10. Regular Expression Matching Leetcode Python

 

Implement regular expression matching with support for '.' and '*'.

'.' Matches any single character.
'*' Matches zero or more of the preceding element.

The matching should cover the entire input string (not partial).

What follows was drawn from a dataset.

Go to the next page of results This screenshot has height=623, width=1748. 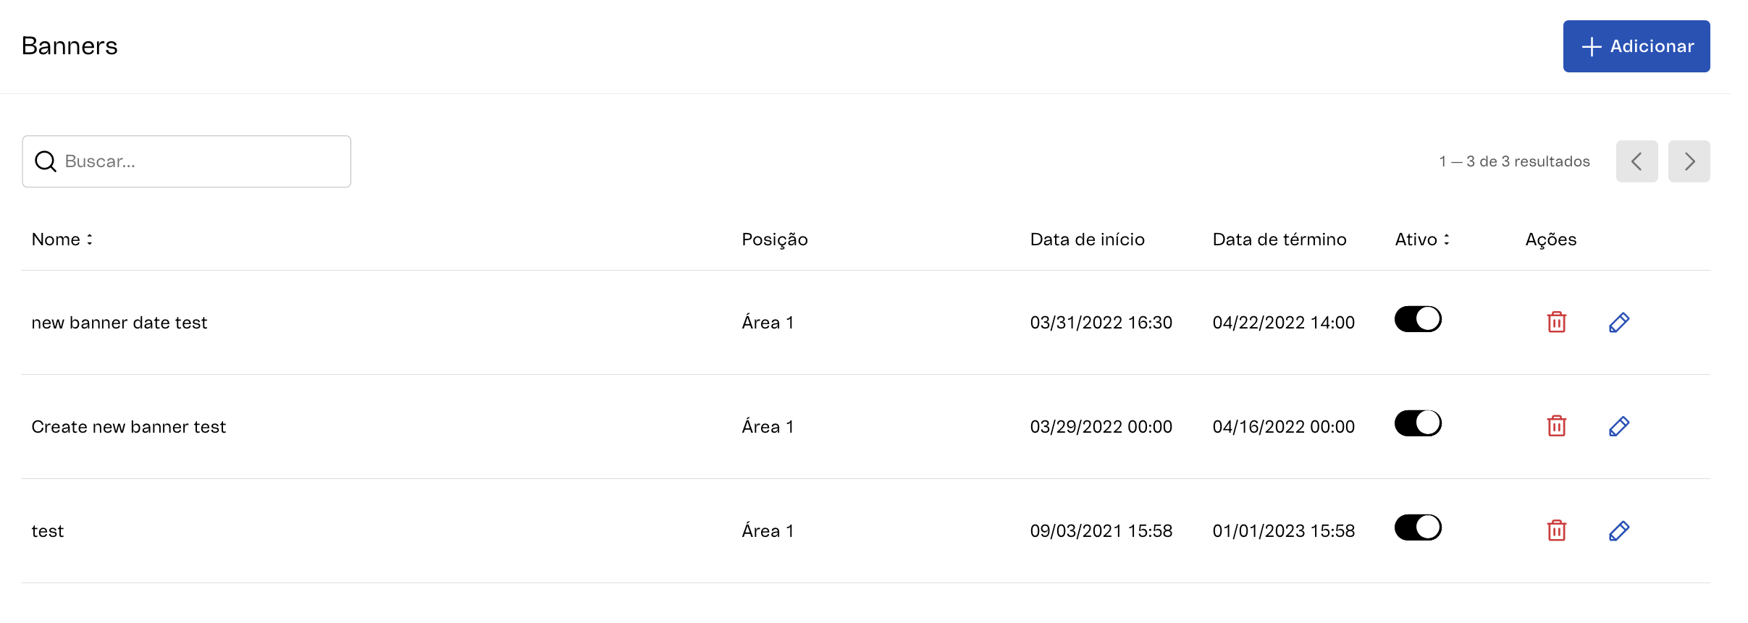coord(1689,161)
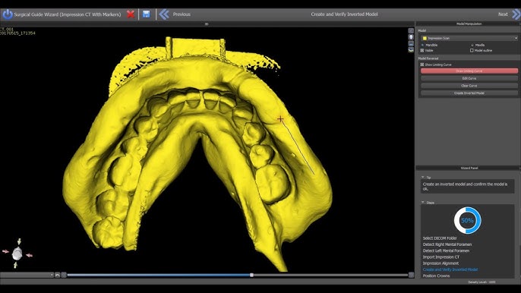Toggle Show Limiting Curve checkbox

422,65
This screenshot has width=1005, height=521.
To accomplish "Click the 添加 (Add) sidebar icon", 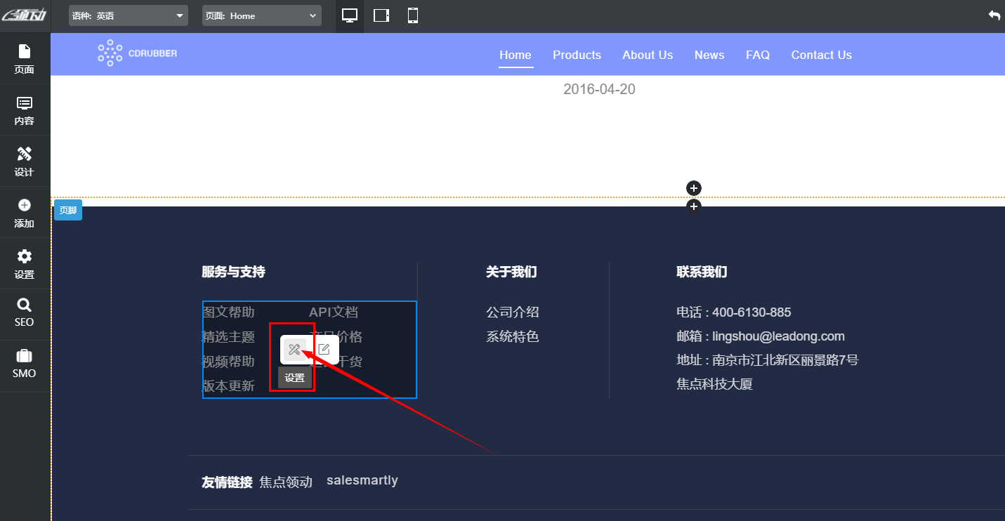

The function prototype should be:
bool isMatch(const char *s, const char *p)

Some examples:
isMatch("aa","a") → false
isMatch("aa","aa") → true
isMatch("aaa","aa") → false
isMatch("aa", "a*") → true
isMatch("aa", ".*") → true
isMatch("ab", ".*") → true
isMatch("aab", "c*a*b") → true

Use DP to solve this problem   

code is as follow

class Solution:
    # @return a boolean
    ## have an n*m boolean array
    ## compare with '.' '*' and general case
    ## return dp[-1][-1]
    def isMatch(self, s, p):
        dp = [[False for j in range(len(p) + 1)] for i in range(len(s) + 1)]
        dp[0][0] = True
        for j in range(1,len(p) + 1):
                if p[j-1] == '*':
                    if j >= 2:
                        dp[0][j] = dp[0][j - 2]
        for i in range(1, len(s) + 1):
            for j in range(1, len(p) + 1):
                if p[j - 1] == '.':   ## first case 
                    dp[i][j] = dp[i - 1][j - 1]
                elif p[j - 1] == '*':                                           #aa *a case                     #.* case
                    dp[i][j] = dp[i][j - 1] or dp[i][j - 2] or (dp[i-1][j] and (s[i-1] == p[j-2] or p[j-2] == '.'))
                else:
                    dp[i][j] = s[i-1] == p[j-1] and dp[i - 1][j - 1]
        return dp[-1][-1]